Copy the data below verbatim, keeping every line in its original order.

**DATA TO PROCESS:**
··········
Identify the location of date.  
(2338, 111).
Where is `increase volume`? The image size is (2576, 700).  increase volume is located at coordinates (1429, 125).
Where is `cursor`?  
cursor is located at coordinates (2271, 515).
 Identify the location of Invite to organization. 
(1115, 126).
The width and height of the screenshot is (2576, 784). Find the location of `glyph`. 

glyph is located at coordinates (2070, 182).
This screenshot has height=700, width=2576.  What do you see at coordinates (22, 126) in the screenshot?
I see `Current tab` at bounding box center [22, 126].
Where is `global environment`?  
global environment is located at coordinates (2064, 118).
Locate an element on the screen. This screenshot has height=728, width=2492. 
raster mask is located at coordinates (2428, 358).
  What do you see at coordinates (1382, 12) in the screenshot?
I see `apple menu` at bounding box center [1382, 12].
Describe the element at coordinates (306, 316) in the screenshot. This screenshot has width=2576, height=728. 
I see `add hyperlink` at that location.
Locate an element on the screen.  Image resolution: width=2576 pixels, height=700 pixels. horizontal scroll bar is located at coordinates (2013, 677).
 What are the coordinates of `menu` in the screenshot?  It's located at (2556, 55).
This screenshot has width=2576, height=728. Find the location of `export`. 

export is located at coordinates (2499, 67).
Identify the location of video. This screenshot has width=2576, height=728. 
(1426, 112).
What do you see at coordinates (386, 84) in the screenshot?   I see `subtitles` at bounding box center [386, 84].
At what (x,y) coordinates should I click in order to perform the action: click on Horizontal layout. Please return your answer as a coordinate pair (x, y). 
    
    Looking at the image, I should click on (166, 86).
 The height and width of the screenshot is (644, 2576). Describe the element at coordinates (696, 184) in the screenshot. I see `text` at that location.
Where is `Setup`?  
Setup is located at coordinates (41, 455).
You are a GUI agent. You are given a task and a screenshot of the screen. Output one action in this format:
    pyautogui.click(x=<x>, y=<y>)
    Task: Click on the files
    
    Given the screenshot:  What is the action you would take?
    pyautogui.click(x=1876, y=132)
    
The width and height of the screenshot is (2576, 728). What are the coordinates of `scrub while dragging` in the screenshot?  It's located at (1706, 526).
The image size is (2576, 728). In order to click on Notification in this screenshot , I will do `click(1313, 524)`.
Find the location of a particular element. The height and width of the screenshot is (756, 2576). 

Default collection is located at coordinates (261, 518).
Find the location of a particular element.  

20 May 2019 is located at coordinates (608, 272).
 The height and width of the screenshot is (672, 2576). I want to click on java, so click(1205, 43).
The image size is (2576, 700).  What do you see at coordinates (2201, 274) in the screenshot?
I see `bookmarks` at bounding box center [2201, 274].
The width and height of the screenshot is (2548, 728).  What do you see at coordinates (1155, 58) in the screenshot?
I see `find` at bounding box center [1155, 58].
··········
**OUTPUT:**
Identify the location of date.  
(2338, 111).
Where is `increase volume`? The image size is (2576, 700).  increase volume is located at coordinates (1429, 125).
Where is `cursor`?  
cursor is located at coordinates (2271, 515).
 Identify the location of Invite to organization. 
(1115, 126).
The width and height of the screenshot is (2576, 784). Find the location of `glyph`. 

glyph is located at coordinates (2070, 182).
This screenshot has height=700, width=2576.  What do you see at coordinates (22, 126) in the screenshot?
I see `Current tab` at bounding box center [22, 126].
Where is `global environment`?  
global environment is located at coordinates (2064, 118).
Locate an element on the screen. This screenshot has height=728, width=2492. 
raster mask is located at coordinates (2428, 358).
  What do you see at coordinates (1382, 12) in the screenshot?
I see `apple menu` at bounding box center [1382, 12].
Describe the element at coordinates (306, 316) in the screenshot. This screenshot has width=2576, height=728. 
I see `add hyperlink` at that location.
Locate an element on the screen.  Image resolution: width=2576 pixels, height=700 pixels. horizontal scroll bar is located at coordinates (2013, 677).
 What are the coordinates of `menu` in the screenshot?  It's located at (2556, 55).
This screenshot has width=2576, height=728. Find the location of `export`. 

export is located at coordinates (2499, 67).
Identify the location of video. This screenshot has width=2576, height=728. 
(1426, 112).
What do you see at coordinates (386, 84) in the screenshot?   I see `subtitles` at bounding box center [386, 84].
At what (x,y) coordinates should I click in order to perform the action: click on Horizontal layout. Please return your answer as a coordinate pair (x, y). 
    
    Looking at the image, I should click on (166, 86).
 The height and width of the screenshot is (644, 2576). Describe the element at coordinates (696, 184) in the screenshot. I see `text` at that location.
Where is `Setup`?  
Setup is located at coordinates (41, 455).
You are a GUI agent. You are given a task and a screenshot of the screen. Output one action in this format:
    pyautogui.click(x=<x>, y=<y>)
    Task: Click on the files
    
    Given the screenshot:  What is the action you would take?
    pyautogui.click(x=1876, y=132)
    
The width and height of the screenshot is (2576, 728). What are the coordinates of `scrub while dragging` in the screenshot?  It's located at (1706, 526).
The image size is (2576, 728). In order to click on Notification in this screenshot , I will do `click(1313, 524)`.
Find the location of a particular element. The height and width of the screenshot is (756, 2576). 

Default collection is located at coordinates (261, 518).
Find the location of a particular element.  

20 May 2019 is located at coordinates (608, 272).
 The height and width of the screenshot is (672, 2576). I want to click on java, so click(1205, 43).
The image size is (2576, 700).  What do you see at coordinates (2201, 274) in the screenshot?
I see `bookmarks` at bounding box center [2201, 274].
The width and height of the screenshot is (2548, 728).  What do you see at coordinates (1155, 58) in the screenshot?
I see `find` at bounding box center [1155, 58].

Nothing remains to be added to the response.